Le ragazze, sempre più avanti, si avvicinano, si servono, non fanno una piega, hanno poco da imparare dai coetanei sbarbati, indifesi dietro battute retoriche mi ricordano tanto le stesse identiche cazzate che dicevo io (che pure per me avere un preservativo pareva una garanzia di… ). Lo scopo è parlare, infrangere il tabù, non vergognarsi, suscitare domande e incuriosire risposte: far sapere che il sesso protetto è una cosa seria, che se vai con chiunque non ti devi fidare, che l’Aids è una malattia, che diventare genitori a diciotto anni sarà un casino.

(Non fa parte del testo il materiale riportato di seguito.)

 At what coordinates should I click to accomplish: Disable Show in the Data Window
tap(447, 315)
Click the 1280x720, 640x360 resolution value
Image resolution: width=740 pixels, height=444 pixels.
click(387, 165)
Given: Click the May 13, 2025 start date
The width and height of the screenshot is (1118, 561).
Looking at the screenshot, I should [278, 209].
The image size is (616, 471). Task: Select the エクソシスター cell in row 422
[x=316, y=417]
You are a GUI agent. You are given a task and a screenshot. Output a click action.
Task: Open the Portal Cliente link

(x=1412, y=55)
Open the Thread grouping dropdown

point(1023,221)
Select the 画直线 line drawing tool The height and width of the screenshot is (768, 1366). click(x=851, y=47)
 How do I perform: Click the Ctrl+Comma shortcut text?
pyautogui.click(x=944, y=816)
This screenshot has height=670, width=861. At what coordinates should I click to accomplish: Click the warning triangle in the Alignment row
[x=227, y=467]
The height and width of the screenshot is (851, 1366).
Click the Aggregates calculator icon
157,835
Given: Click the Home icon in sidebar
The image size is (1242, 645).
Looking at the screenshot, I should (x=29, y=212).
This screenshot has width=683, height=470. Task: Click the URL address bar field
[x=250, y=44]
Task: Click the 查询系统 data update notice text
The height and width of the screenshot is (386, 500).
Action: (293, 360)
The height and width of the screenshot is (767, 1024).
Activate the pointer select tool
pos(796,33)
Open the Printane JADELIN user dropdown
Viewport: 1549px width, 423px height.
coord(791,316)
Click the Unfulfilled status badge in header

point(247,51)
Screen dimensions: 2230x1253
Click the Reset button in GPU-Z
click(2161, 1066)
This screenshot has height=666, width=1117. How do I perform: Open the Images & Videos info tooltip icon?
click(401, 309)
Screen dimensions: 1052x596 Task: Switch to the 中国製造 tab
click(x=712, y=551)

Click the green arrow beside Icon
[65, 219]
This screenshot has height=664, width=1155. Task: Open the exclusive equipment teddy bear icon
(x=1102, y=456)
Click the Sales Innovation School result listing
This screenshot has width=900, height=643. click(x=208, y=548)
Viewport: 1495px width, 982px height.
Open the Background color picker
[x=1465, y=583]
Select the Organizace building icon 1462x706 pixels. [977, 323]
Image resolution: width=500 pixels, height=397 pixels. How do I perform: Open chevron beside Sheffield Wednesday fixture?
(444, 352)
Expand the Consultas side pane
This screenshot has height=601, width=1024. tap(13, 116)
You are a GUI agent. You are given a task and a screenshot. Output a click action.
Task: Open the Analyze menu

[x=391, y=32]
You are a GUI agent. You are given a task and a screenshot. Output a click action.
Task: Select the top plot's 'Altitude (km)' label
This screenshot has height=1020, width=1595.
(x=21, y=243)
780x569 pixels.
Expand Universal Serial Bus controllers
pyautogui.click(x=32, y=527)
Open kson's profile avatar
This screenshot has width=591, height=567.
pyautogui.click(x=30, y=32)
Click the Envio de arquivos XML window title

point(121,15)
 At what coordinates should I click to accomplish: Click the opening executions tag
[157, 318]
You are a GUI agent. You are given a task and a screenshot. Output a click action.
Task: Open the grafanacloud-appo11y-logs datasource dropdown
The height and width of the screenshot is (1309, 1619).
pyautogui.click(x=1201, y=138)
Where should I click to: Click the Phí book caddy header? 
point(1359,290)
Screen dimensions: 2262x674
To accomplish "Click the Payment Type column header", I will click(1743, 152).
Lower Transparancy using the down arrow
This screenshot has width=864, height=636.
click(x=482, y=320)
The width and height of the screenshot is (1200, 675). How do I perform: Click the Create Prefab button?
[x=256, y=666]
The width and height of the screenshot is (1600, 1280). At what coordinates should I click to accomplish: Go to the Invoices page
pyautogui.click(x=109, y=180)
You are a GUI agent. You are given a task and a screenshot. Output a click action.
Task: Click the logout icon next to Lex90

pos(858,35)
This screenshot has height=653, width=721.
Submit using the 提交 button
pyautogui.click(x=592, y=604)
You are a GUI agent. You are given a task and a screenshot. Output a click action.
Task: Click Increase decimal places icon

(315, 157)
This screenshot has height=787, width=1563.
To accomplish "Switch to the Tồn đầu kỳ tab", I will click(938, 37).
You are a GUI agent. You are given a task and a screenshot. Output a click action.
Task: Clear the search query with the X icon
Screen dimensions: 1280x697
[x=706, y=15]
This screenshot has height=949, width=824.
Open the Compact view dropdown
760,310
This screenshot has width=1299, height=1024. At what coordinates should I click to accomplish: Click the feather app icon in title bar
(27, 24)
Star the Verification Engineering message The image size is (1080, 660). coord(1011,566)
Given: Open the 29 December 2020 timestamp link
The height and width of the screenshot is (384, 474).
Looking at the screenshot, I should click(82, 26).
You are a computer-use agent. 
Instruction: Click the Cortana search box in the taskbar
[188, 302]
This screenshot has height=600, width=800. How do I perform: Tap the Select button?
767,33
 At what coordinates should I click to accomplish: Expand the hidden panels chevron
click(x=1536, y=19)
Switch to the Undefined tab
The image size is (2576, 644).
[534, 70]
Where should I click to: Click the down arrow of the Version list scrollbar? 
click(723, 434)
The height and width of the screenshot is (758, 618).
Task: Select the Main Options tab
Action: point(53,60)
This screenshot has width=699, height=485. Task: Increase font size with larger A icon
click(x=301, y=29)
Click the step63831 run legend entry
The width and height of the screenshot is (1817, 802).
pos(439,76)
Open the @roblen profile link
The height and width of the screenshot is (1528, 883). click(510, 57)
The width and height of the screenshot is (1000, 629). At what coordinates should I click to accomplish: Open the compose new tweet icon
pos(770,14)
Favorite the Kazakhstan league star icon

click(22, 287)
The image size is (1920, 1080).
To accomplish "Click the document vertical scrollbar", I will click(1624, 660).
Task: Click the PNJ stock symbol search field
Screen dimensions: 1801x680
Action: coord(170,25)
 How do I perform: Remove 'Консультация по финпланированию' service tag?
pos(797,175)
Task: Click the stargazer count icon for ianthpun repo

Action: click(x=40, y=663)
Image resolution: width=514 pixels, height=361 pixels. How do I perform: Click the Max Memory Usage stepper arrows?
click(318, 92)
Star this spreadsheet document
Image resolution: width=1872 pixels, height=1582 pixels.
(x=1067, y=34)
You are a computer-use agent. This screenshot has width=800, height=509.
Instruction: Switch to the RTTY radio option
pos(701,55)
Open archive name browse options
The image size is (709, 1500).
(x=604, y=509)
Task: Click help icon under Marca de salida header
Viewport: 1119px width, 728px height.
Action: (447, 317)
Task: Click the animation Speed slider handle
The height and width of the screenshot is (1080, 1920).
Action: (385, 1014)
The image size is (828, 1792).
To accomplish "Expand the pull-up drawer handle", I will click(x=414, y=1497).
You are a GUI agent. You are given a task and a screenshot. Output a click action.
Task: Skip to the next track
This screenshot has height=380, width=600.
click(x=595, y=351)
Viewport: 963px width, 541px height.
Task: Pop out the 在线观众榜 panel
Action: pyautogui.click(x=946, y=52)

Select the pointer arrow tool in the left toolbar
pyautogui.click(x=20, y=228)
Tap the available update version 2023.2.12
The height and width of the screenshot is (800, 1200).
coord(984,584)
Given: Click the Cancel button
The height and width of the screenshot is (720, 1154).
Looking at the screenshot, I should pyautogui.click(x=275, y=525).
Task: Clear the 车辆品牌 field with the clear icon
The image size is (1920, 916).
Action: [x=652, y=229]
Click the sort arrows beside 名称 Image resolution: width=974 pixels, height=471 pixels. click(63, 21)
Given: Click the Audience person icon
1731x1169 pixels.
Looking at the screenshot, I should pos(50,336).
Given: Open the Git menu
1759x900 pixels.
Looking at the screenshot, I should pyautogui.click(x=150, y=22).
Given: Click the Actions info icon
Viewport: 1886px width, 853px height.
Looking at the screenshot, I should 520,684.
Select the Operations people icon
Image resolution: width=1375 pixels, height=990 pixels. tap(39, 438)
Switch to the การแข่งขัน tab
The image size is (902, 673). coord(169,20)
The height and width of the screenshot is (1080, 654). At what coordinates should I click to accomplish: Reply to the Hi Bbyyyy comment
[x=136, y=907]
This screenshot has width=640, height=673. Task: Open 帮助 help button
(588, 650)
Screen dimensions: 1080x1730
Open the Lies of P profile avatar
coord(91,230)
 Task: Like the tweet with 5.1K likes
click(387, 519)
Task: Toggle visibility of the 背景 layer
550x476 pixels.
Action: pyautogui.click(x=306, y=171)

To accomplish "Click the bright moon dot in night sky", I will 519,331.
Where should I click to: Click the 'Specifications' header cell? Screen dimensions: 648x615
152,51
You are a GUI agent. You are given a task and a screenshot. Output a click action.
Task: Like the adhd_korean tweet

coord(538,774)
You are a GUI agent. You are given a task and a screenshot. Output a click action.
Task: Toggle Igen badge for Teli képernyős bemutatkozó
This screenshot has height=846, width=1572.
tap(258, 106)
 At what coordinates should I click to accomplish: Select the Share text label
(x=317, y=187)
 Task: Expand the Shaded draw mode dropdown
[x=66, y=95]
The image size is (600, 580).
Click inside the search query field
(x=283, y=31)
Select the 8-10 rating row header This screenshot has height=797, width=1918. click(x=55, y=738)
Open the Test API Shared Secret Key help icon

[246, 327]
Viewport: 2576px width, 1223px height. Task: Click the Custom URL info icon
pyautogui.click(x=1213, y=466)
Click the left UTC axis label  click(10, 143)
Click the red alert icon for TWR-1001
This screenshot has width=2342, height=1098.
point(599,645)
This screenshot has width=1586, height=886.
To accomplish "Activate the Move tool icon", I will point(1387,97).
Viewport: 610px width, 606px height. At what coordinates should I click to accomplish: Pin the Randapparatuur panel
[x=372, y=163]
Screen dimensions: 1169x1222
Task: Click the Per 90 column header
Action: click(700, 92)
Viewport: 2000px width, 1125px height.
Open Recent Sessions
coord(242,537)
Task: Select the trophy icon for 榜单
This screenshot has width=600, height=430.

Osservo, ascolto, sorrido, imparo. Fino a quando un’ insegnante sceglie di seminare lì al banchetto il suo credo: parla, parla, parla di sé e di come sia appagante (appagante?) la (sua) astinenza. È talmente convincente che i ragazzi nemmeno provano a mettersi i preservativi nelle orecchie: uno a uno se ne vanno. L’obiettrice docente nemmeno ci fa caso, predica al vento, fa scappare tutti. Non ce l’ho con la sua castità (terminata, ci fa sapere, col matrimonio), ce l’ho con lei perchè non vuole affrontare il pericolo del silenzio, la realtà dei fatti, la diversità dal suo mondo. Ce l’ho con lei perché rappresenta quel pudore bacchettone che se non se ne parla il problema non esiste. Ce l’ho con lei perché l’unico contraccettivo all’ignoranza è fare prevenzione. Molto, ma molto prima del matrimonio.